=== Short task ===
Copy out, word for word, every line from the first of the rows through the line that contains "author (154, 100)", inclusive.

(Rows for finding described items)
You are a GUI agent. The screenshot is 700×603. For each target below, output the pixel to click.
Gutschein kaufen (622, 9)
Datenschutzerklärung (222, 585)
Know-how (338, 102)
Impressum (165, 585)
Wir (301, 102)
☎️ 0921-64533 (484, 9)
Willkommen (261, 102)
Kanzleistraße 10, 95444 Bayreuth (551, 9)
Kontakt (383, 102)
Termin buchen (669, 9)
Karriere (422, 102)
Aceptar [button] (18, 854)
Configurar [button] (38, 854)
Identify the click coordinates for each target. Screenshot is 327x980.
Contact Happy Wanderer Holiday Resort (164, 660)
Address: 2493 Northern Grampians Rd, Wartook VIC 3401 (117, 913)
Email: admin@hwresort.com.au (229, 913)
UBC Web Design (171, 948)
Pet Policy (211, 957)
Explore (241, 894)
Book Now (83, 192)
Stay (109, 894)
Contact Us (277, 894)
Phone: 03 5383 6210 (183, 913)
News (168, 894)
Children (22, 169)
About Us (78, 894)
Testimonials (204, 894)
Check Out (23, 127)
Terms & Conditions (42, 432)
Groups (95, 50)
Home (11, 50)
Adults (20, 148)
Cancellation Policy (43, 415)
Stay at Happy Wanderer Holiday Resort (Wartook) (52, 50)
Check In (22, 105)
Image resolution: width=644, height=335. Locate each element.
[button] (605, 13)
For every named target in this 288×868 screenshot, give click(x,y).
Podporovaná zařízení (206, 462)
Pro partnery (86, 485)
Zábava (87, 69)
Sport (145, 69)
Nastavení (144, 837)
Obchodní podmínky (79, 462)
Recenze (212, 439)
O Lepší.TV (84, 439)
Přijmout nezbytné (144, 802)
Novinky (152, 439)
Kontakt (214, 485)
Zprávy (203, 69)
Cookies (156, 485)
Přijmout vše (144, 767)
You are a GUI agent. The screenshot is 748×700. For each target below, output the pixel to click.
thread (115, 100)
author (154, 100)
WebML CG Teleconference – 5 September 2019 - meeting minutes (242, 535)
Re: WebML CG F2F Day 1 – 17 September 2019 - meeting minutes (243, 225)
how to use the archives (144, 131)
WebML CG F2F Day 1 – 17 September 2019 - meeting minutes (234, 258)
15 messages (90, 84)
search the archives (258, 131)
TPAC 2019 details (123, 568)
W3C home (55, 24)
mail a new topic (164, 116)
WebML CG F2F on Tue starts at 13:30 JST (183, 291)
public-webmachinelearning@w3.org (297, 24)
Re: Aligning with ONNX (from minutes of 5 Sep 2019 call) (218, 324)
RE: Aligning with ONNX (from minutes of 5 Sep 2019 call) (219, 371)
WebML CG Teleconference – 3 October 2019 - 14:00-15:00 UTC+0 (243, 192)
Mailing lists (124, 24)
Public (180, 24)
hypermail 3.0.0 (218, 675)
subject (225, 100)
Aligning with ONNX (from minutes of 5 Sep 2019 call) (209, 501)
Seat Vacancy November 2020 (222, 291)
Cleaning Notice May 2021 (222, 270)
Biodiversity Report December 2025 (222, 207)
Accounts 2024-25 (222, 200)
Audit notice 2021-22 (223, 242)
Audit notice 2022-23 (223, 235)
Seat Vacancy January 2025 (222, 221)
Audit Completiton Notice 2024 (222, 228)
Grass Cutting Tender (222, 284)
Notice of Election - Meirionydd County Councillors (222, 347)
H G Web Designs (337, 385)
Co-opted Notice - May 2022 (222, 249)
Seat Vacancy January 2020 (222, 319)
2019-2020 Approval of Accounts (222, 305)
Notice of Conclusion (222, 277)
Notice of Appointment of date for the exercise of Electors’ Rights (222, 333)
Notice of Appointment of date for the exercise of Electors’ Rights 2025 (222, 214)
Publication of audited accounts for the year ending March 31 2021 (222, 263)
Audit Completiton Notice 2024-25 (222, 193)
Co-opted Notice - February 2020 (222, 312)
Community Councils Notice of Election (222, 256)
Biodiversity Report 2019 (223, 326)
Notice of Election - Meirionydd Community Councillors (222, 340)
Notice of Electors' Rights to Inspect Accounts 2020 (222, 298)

=== Solution for this problem ===
You are a GUI agent. The screenshot is 700×603. For each target below, output the pixel to click.
Gutschein kaufen (622, 9)
Datenschutzerklärung (222, 585)
Know-how (338, 102)
Impressum (165, 585)
Wir (301, 102)
☎️ 0921-64533 (484, 9)
Willkommen (261, 102)
Kanzleistraße 10, 95444 Bayreuth (551, 9)
Kontakt (383, 102)
Termin buchen (669, 9)
Karriere (422, 102)
Aceptar [button] (18, 854)
Configurar [button] (38, 854)
Identify the click coordinates for each target. Screenshot is 327x980.
Contact Happy Wanderer Holiday Resort (164, 660)
Address: 2493 Northern Grampians Rd, Wartook VIC 3401 (117, 913)
Email: admin@hwresort.com.au (229, 913)
UBC Web Design (171, 948)
Pet Policy (211, 957)
Explore (241, 894)
Book Now (83, 192)
Stay (109, 894)
Contact Us (277, 894)
Phone: 03 5383 6210 (183, 913)
News (168, 894)
Children (22, 169)
About Us (78, 894)
Testimonials (204, 894)
Check Out (23, 127)
Terms & Conditions (42, 432)
Groups (95, 50)
Home (11, 50)
Adults (20, 148)
Cancellation Policy (43, 415)
Stay at Happy Wanderer Holiday Resort (Wartook) (52, 50)
Check In (22, 105)
Image resolution: width=644, height=335. Locate each element.
[button] (605, 13)
For every named target in this 288×868 screenshot, give click(x,y).
Podporovaná zařízení (206, 462)
Pro partnery (86, 485)
Zábava (87, 69)
Sport (145, 69)
Nastavení (144, 837)
Obchodní podmínky (79, 462)
Recenze (212, 439)
O Lepší.TV (84, 439)
Přijmout nezbytné (144, 802)
Novinky (152, 439)
Kontakt (214, 485)
Zprávy (203, 69)
Cookies (156, 485)
Přijmout vše (144, 767)
You are a GUI agent. The screenshot is 748×700. For each target below, output the pixel to click.
thread (115, 100)
author (154, 100)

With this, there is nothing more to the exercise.